Ainsi finissent les salauds - Séquestrations et exécutions clandestines dans Paris libéré, un essai de des historiens Jean-Marc Berlière et Franck Liaigre. On doit déjà à ces deux auteurs Le sang des communistes, consacré à l'action des « Bataillons de la jeunesse », et Liquider les traîtres, consacré à la police politique secrète du PCF pendant la deuxième guerre mondiale.

 

 

 

 

51otF4VGK9L. SS500 -copie-1

 

 

Inspirés par la lecture du livre de J.-P. Abel, L’âge de Caïn (dont nous avons rendu-compte sur ce blog) les deux historiens ont épluchés les archives de la Préfecture de police et de la justice militaire pour révéler les dessous de la libération de Paris et mettre en lumière les pratiques parfois criminelles des "FFS" (les « Forces Françaises de Septembre »).

Entre le 20 août et le 22 septembre 1944, près de quarante corps sont repêchés dans la Seine, à Paris et ses alentours. Tous les corps portent au cou, attaché par un cordon soyeux, le même pavé de grès, pas assez lourd, semble-t-il, pour lester correctement les cadavres qui flottent entre deux eaux. Qui sont ces hommes et ces femmes ? Qui sont les tueurs ? Dans la tourmente de la libération de Paris, toutes les hypothèses peuvent être formulées. Jean-Marc Berlière et Franck Liaigre ont retrouvé les identités des victimes et remonté le cours de leurs vies.

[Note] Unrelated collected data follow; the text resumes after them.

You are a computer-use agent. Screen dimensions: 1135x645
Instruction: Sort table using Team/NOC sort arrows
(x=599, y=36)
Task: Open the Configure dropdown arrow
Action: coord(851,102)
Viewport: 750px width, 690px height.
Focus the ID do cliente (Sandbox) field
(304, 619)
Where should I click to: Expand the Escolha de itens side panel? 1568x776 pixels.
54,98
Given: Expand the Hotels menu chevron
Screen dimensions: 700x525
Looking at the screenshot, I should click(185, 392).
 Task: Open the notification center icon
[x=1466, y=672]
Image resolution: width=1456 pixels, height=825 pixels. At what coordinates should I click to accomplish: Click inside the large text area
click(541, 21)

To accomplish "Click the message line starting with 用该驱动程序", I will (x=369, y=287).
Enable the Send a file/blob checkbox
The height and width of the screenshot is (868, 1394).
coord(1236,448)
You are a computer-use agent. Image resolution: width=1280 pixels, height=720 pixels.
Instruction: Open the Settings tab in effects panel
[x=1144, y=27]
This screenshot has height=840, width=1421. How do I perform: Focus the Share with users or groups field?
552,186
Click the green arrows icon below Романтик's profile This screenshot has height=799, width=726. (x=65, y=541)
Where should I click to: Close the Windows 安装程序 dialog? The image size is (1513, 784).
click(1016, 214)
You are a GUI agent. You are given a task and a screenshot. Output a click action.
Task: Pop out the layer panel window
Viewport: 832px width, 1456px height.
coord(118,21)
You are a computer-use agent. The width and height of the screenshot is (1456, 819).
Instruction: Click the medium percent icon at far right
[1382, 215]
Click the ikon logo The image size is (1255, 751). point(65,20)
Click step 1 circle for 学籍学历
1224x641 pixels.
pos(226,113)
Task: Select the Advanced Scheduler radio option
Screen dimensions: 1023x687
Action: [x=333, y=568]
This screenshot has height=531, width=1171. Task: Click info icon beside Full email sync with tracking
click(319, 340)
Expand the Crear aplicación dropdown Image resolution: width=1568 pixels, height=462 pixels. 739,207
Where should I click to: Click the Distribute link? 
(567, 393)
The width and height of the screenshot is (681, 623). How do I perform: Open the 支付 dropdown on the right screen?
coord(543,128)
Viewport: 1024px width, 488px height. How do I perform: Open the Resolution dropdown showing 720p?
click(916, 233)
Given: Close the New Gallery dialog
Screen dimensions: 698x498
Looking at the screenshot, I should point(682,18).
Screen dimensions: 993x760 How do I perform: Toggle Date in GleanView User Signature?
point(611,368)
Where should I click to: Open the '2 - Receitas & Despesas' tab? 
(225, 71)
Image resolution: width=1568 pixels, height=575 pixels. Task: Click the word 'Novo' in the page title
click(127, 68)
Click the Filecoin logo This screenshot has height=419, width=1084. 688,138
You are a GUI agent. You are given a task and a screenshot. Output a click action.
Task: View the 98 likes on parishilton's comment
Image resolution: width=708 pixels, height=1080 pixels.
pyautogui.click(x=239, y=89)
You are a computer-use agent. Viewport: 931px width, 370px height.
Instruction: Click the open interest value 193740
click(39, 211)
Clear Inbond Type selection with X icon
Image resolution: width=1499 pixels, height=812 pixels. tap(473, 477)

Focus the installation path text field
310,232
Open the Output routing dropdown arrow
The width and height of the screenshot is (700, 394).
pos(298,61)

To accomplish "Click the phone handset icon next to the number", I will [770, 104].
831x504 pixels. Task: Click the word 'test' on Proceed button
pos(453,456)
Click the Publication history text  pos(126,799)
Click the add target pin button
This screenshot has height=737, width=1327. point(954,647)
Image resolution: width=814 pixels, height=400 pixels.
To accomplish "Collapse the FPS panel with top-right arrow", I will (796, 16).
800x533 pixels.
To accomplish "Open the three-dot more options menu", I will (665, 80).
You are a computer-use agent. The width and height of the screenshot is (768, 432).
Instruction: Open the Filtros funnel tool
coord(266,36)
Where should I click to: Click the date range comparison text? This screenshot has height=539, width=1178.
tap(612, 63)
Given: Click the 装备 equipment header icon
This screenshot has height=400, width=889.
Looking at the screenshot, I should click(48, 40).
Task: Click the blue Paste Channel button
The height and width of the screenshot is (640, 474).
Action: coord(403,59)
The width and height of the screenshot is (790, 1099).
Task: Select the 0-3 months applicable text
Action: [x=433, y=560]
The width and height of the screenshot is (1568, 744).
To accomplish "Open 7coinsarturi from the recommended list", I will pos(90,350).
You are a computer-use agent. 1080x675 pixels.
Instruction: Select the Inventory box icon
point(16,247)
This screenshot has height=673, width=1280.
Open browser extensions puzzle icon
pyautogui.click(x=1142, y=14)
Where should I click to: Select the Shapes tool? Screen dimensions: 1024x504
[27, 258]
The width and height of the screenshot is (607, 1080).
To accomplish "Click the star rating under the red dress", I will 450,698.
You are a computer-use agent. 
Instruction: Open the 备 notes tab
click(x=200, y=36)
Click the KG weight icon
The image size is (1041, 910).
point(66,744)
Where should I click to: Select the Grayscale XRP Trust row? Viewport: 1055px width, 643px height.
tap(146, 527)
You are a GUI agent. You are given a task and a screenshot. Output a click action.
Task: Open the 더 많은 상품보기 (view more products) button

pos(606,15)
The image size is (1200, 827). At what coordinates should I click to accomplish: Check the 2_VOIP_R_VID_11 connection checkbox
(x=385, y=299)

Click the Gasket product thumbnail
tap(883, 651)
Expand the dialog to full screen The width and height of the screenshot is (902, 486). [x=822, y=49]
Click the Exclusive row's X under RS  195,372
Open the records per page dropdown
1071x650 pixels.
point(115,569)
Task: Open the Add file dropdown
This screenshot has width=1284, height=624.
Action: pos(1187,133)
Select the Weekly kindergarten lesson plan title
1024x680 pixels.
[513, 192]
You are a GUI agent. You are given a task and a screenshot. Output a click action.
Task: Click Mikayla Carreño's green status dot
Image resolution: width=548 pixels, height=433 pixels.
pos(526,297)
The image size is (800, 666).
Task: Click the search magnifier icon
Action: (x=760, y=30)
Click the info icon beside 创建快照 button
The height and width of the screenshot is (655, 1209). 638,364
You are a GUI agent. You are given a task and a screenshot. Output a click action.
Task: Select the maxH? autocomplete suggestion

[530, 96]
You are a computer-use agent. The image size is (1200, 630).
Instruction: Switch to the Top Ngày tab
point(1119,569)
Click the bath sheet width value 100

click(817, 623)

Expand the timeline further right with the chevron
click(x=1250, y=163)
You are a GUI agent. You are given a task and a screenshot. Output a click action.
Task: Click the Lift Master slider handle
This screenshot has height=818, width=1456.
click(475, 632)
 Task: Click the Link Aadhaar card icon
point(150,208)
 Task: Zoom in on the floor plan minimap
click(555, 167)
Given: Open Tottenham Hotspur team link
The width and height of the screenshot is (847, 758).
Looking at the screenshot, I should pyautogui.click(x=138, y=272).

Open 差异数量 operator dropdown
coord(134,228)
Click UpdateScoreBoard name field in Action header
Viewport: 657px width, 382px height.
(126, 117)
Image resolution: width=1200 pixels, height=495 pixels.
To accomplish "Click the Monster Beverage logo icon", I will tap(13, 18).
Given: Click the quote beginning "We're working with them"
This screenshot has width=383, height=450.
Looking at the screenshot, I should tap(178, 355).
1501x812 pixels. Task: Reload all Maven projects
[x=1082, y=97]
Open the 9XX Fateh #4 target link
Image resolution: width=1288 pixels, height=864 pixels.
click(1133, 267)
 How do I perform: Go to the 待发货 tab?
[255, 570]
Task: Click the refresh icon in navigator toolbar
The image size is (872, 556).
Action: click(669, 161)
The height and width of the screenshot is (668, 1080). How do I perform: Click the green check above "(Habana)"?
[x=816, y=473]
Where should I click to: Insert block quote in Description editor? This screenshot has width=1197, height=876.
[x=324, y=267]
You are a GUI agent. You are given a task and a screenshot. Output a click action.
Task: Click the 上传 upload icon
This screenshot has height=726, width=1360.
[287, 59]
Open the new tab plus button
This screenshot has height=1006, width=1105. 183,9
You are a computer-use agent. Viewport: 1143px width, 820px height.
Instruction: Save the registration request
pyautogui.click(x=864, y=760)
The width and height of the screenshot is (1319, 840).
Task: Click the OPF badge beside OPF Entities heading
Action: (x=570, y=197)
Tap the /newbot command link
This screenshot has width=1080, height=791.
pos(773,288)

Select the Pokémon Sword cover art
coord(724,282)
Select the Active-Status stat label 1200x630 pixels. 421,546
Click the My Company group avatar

Tous les chemins les ont conduits à l'Institut dentaire, sinistre centre clandestin de séquestration et d'exécution tenu par les FTP, ou plus de deux cents personnes furent incarcérées et torturées entre le 20 août et le 15 septembre 1944.


  « Á l'Institut dentaire du square de l'avenue de Choisy [...], on allait, durant un mois ou deux, jouer les émules de la Gestapo... ceux qui se réclamaient du bon droit... des meilleurs principes. » (Alphonse Boudard, Les Combattants du petit bonheur, 1978).


Plus qu’une mise en lumière des abus commis à la libération, les auteurs dénoncent la politique de Terreur que la résistance communiste ambitionna d’instaurer au moment de la libération, substituant à la légalité républicaine un ordre révolutionnaire, une justice populaire et une police politique.

L’enquête menée à la Libération sur les agissements des FTP de l’institut dentaire allait révéler que les arrestations, séquestrations et parfois les exécutions avaient peu à voir avec l’épuration et la mise hors d’état de nuire de traîtres ou de « mauvais Français », mais beaucoup avec des jalousies, des règlements de comptes de toutes natures, des escroqueries, des vols et des pillages…

Un livre de grande qualité qui se lit aussi aisément qu’un roman, qui jette une lumière crue sur l’épuration extrajudiciaire (dont le bilan, selon les auteurs, souligne avec justesse qu'il « mériterait d’être scientifiquement et systématiquement repris à la lumière de nouvelles archives »).